Con un excelente disco de boleros en promoción, “Obras Maestras”, Diego El Cigala se presenta ante los medios de comunicación con ganas de hablar de música, de tiempos en que padres y tíos lo influenciaron con canciones desgarradoras, temas que marcaron su vida y que ahora recoge en un álbum realmente hermoso.

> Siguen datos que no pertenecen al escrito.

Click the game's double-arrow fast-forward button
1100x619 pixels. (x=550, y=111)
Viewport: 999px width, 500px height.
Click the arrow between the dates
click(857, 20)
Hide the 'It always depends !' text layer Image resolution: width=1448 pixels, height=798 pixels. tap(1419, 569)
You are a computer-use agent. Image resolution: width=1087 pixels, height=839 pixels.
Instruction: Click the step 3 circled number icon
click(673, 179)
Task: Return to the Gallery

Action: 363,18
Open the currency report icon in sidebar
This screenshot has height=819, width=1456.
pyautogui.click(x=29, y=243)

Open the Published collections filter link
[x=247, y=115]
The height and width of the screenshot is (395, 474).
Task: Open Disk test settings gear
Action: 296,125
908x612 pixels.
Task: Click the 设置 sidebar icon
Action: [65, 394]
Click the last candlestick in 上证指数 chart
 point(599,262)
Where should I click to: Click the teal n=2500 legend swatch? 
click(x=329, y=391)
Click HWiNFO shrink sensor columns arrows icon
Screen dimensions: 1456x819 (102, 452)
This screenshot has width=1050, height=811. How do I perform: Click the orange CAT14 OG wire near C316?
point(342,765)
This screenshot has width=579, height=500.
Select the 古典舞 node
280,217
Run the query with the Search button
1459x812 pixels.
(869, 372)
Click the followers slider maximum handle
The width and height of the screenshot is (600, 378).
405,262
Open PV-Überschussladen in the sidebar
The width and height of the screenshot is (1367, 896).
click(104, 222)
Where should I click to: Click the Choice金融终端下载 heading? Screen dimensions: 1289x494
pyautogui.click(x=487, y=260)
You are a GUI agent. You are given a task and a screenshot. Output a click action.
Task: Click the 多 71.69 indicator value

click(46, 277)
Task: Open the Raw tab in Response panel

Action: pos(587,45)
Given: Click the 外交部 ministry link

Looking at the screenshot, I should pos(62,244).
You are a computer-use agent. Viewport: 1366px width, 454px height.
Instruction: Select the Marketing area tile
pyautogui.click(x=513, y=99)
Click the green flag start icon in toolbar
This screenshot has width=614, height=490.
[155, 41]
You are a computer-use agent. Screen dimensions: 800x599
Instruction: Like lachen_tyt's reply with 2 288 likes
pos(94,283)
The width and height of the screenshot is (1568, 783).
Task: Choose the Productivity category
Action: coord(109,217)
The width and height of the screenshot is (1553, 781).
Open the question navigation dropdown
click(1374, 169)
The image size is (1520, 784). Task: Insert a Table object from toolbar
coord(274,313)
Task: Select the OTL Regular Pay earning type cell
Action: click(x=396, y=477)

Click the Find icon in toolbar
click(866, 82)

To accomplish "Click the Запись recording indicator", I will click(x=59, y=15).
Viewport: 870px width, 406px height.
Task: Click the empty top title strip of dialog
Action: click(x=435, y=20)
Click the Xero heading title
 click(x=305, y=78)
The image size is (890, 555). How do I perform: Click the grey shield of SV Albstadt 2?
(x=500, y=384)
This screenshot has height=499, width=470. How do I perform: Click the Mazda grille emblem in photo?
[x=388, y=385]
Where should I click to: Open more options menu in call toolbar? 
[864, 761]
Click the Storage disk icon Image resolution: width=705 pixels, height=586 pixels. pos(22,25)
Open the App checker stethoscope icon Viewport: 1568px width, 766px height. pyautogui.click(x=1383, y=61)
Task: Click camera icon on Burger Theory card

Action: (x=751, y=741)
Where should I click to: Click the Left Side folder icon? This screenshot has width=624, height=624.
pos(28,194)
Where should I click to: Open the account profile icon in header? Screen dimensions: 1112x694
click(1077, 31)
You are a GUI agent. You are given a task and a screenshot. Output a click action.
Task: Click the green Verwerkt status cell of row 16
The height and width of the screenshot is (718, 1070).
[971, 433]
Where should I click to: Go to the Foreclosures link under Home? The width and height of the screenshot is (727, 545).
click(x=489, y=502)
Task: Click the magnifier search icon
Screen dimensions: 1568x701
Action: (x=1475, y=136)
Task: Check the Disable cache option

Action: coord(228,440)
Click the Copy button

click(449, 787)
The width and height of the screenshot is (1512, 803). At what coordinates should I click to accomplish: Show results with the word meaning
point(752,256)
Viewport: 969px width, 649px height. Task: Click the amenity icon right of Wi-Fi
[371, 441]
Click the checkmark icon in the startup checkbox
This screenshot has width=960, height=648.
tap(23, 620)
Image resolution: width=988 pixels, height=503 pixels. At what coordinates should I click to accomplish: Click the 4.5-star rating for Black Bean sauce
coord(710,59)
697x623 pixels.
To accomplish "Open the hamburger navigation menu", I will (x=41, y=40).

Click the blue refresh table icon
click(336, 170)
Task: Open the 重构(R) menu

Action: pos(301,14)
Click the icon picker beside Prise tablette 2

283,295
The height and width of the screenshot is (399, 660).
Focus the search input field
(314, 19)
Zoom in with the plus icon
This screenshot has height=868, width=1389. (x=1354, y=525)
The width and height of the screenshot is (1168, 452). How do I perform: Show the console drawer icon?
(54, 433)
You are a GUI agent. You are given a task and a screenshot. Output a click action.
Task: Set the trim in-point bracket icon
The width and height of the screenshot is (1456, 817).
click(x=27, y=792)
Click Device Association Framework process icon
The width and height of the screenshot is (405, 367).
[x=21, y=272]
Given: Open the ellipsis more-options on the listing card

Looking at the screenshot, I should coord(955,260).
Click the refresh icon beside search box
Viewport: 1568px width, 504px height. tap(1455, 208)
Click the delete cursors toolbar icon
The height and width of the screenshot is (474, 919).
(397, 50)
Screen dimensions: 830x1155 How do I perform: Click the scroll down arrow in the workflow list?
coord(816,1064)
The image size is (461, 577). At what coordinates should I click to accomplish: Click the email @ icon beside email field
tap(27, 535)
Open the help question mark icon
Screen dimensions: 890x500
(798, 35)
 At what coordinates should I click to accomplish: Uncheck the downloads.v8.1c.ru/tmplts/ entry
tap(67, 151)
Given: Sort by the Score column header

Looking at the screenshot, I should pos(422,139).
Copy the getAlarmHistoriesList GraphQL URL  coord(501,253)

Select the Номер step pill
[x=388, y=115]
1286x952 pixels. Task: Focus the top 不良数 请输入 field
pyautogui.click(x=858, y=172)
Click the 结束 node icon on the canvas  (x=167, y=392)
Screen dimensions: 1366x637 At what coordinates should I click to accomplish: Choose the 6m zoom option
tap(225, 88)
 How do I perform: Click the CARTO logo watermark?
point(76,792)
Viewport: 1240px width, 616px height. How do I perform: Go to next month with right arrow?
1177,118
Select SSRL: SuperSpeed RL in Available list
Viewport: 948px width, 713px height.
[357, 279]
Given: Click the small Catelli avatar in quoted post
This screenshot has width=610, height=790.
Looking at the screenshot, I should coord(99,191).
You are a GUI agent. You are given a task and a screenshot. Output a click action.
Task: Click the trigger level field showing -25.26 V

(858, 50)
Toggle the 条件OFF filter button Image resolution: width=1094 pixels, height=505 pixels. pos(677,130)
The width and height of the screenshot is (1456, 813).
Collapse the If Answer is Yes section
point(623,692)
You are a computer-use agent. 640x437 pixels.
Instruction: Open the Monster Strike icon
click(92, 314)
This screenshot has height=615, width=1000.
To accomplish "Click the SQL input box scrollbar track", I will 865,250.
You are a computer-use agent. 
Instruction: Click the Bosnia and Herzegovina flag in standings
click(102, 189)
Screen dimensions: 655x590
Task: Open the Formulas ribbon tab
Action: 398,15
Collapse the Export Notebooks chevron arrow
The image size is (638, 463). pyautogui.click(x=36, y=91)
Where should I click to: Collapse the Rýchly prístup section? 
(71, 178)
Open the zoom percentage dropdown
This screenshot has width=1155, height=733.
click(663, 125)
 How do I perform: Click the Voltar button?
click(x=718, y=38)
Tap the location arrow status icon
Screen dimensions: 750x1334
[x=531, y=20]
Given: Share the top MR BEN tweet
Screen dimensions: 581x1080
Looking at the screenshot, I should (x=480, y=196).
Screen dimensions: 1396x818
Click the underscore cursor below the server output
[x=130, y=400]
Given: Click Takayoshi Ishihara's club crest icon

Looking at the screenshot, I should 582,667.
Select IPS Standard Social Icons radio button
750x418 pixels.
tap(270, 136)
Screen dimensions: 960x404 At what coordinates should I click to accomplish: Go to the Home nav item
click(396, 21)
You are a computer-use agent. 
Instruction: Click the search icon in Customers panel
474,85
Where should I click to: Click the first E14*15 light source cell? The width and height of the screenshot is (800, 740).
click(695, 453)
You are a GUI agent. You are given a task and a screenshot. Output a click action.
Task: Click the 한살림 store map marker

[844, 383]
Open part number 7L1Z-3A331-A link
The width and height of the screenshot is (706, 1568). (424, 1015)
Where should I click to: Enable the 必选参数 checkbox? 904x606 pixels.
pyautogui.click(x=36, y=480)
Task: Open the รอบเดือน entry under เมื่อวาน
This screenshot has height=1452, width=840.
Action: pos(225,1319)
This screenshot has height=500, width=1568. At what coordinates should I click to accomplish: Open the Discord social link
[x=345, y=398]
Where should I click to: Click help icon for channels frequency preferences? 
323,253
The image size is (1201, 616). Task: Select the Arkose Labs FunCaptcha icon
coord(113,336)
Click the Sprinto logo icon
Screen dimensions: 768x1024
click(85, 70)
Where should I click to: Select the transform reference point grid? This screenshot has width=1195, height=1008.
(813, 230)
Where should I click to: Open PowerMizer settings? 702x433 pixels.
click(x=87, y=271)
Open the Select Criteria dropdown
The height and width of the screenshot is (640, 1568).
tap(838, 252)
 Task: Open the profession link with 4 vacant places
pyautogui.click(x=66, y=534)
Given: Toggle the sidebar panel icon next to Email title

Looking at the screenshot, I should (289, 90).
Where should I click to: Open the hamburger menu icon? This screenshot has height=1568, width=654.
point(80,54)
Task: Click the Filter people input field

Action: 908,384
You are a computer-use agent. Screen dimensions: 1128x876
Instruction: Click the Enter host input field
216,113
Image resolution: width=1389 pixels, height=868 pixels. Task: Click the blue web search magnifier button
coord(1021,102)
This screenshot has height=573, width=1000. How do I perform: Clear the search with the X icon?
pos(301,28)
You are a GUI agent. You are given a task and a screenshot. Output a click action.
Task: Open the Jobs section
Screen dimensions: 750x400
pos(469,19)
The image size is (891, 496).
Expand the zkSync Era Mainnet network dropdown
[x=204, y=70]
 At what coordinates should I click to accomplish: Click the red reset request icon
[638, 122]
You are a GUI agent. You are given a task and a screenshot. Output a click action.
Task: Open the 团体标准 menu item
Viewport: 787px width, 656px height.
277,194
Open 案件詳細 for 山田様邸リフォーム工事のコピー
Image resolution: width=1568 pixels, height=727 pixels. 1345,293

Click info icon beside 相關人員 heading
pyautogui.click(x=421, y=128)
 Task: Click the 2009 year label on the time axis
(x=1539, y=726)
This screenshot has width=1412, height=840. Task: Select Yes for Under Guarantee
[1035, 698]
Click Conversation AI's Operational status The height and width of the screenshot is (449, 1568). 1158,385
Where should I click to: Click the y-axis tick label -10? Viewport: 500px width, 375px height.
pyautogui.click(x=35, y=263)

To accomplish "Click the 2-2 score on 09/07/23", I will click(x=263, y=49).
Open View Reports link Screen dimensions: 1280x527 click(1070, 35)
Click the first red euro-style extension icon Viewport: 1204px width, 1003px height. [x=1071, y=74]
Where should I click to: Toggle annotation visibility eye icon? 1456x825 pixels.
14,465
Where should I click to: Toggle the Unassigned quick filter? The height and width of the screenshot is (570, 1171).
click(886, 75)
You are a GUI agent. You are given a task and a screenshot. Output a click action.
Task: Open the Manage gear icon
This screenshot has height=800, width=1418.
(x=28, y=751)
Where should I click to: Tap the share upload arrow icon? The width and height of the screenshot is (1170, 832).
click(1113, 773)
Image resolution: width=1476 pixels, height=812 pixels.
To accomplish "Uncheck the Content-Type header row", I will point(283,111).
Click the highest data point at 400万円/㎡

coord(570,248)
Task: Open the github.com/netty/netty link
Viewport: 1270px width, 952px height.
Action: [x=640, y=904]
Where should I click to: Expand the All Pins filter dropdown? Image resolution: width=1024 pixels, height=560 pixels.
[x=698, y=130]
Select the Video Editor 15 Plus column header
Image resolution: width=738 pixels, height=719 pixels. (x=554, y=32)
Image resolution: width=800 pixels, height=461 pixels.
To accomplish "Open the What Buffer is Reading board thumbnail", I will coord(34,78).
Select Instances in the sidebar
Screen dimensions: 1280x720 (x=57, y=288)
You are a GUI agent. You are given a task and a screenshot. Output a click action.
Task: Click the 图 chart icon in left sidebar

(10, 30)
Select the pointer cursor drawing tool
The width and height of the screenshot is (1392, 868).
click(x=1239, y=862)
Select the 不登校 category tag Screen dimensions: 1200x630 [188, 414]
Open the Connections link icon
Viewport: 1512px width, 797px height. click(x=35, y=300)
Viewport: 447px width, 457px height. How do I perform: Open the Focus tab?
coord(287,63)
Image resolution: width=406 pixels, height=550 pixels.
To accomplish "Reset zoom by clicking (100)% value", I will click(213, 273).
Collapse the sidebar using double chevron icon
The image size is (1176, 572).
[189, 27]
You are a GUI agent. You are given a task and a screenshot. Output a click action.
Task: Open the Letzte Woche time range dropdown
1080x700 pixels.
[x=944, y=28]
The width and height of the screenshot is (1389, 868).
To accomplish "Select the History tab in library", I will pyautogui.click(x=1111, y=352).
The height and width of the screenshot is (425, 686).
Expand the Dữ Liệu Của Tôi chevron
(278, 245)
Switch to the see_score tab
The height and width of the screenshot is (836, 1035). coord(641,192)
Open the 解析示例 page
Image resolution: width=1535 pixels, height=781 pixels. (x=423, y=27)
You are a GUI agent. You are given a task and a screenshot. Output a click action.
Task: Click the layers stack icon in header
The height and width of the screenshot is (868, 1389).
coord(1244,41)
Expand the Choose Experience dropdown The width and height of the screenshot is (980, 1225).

Sin embargo, el cantaor andaluz se niega a hablar del espinoso tema de violencia de género, este caso que tiene pendiente por el cual, el pasado mes de julio, la fiscalía en España ha pedido para él cinco años de prisión, por cinco delitos de maltrato físico y psicológico hacia su expareja Dolores Kina Méndez. Un caso complicado del cual El Cigala ha puesto, por el momento, un “stop”.
De lo que habló
Gracia a su nacionalidad dominicana el artista reside desde el 2014 en Punta Cana, exclusivo sector turístico al este del país, y desde allí, en medio del candente sol y kilómetros de playa, viajó con su pensamiento a la zona del Rastro, en el barrio madrileño de Embajadores, donde pasó su niñez, y donde oía cantar a su padre José Jiménez (José de Córdoba), y a sus tíos, los conocidos cantantes de flamenco Rafael Farina y Rafael Salazar Motos, las canciones que marcaron su vida, en especial los boleros que llegaban desde Cuba y México, y que se quedaron en sus entrañas y que hoy interpreta desde el alma con su peculiar estilo flamenco.